31. It’s good to remember “economy” derives from the Greek oikos, meaning “dwelling,” like a house, combined with nomos, “managing,” and maybe there is through the electoral process the chance we will return to it revised — and not just blowing apart neoliberalism but altering also the common knowledge of the nature of what family is, all of us one at the lip of the incomprehensibility of the improbability that we are at all that is all we leave behind of this life.
“Economy” as in “get our economy back” — which until recently was called “political economy” before it was engineered to exclude most of us — is a trope for a return to normal or restart the “Planetary Work Machine” viz. “the monster that we have let grow and that keeps our planet in its grips” (Bolo’bolo). Yet prisoners of a world that no longer exists (I am), midpandemic it’s not part of what I am hopes in the factual countdown of our planetary necrosis that is all we have, yet pieces of promise you can see organize at the edges of the nightmare perpetrated by the neofascists in this sick dereliction of duty to this country as an entity bound by a set of poetic principles that we may form a more perfect union, even if it’s one broken into many tiny parts called fellow humans and animals, plants, mountains, waters, and skyways birds climb and even machines, cities, and algorithms — and very little time.
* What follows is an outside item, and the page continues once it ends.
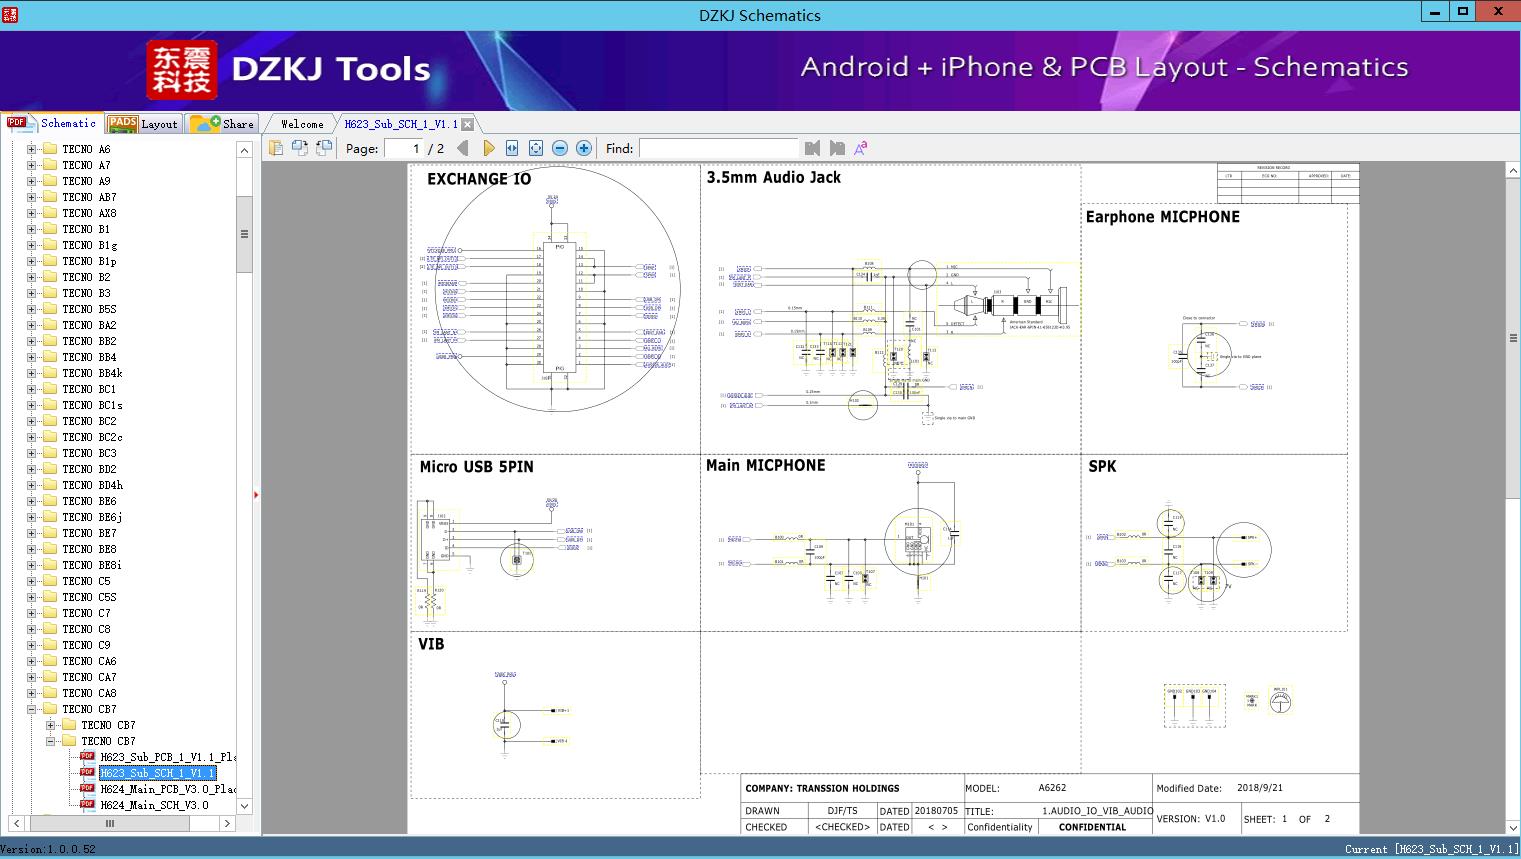The width and height of the screenshot is (1521, 859).
Task: Open the Share tab
Action: [x=223, y=124]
32. Or the neoliberal economy is the governing principle of the Work Machine: “Impersonal, indirect exchange of crystallized life-time. You spend your time to produce some part … assemble some device … bought by somebody else you don’t know …. The circuit of these scraps … the working time that has been invested … materials … and in you … measurement is money … produce and exchange … no control … so it can happen that rebellious workers are shot with the exact guns they have helped to produce” (Bolo’bolo). It goes on like this, lives fed back into the Planetary Work Machine and monetized resold via the social media algorithm engines back to us that churn behind and control the rhythm elections take — become the face of them, guided by propaganda (Bernays) — following as I heard they who control the rhythm control the state.
33. Maybe chance operations would be a better model for elections’ rhythm engine — to pull names from a hat — as we couldn’t do any worse.
34. “Beach stinks? Don’t poke among the pebbles” (Sappho).
34.5 The election of Joe Biden could save this planet as we, semistarved, know it for a little while longer.
The turning of the Senate would a little while yet longer — and potentially prove a displace for our collective harmonizing to the precious precarious knowledge that the only way to freedom is song.